Conversion – Capture
You can place a paper document, singly or in batches, on a scanning device. Or an electronic (born digital) document can be ingested. Either way, the document will be imaged or, if it’s a form, relevant data can be extracted from it (forms are also imaged too, depending on the business need).
Documents can be captured via:
- Fax – Image quality is usually lower here, which could lower recognition accuracy.
- Camera phone – You have a scanner in your pocket with your phone camera and easily downloadable software.
- Copier/Multifunction Printer – From desktop to large-volume, nearly all have scanning functionality now.
- Scanner – Various speeds and models available depending on daily scanning volume and business need.

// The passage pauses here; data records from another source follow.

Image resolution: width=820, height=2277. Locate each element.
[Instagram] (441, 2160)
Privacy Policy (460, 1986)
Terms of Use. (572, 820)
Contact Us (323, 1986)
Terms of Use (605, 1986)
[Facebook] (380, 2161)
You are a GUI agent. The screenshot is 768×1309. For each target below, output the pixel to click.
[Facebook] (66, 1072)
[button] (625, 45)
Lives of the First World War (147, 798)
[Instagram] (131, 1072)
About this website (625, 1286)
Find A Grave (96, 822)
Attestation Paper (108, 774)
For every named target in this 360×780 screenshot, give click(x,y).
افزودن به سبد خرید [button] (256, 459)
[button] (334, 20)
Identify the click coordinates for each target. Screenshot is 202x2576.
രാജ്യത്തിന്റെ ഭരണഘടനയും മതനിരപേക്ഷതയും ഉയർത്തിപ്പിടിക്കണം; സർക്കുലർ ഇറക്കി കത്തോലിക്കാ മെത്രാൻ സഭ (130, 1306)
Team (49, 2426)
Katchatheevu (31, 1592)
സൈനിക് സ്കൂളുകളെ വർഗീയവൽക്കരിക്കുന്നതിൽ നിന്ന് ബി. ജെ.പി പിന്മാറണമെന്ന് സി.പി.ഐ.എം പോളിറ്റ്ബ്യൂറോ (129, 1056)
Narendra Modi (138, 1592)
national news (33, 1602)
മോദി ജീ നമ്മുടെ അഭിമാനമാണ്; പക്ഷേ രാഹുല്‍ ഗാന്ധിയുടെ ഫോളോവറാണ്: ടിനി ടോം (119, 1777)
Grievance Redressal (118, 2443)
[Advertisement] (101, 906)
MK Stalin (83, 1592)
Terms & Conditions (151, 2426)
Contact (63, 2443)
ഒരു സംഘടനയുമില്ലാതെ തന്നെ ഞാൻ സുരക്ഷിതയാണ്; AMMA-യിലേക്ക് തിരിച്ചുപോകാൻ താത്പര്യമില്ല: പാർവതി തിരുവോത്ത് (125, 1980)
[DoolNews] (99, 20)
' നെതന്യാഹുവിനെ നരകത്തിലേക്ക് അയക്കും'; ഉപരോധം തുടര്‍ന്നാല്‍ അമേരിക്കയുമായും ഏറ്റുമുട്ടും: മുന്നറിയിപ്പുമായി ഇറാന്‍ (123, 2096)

From desktop speeds of 10 pages per minute to 120 pages per minute and higher.
- Checks and microfilm – There are specialized scanners for both types of documents.
Once captured, the documents will go through some or all of the following steps: document imaging, forms processing, image cleanup, quality control, and recognition.
The images will be saved as one of a number of formats: TIFF (Tagged Image File Format), JPEG, PDF, or GIF (Graphics Interchange Format).
For forms, the data and/or the entire form can be captured, depending on the needs of your business. Data captured from a form can be seamlessly entered into the correct database.
Image enhancement features of many software products (some features are even embedded in the hardware on devices today) increase the quality of the scanned documents. Common features include deskew, despeckle, crop, rotate, blank and double-page detection.
Double-check images for accuracy. In key-from-image, data can be validated by a second operator or via automated processes like database lookups. Bad images are flagged and rescanned.
Recognition is an important step for indexing each image.
- OCR (optical character recognition) – Recognizes machine-printed characters.
- Zonal – Used where only specific fields on a form are required.
- Full-text – Free form document conversion allowing search on all words in the document.
- ICR (intelligent character recognition) – For hand-printed characters.
- OMR (optical mark recognition) – Recognizes check boxes, filled-in bubbles, etc.
- Barcodes – Read and extract information from a pre-printed barcode.
If you ever want to find your documents again, indexing is not optional! The index can be full text or key fields; though a combination of both is best. There are a number of ways to index.
- Key from index fields (document type, date, customer name, etc.) – A data entry person manually indexes documents.
- Auto-indexing with barcodes – By storing form information on a barcode before scanning a batch of documents, certain index values can be automatically populated.
- Zone OCR – Also automatic
- Ingest from other applications – Email, word processing, etc.; metadata from the document (subject line, sender, etc.) become the index fields.
Once captured, your business documents are now quickly available to anyone in your organization, at any time (based on appropriate permissions, of course).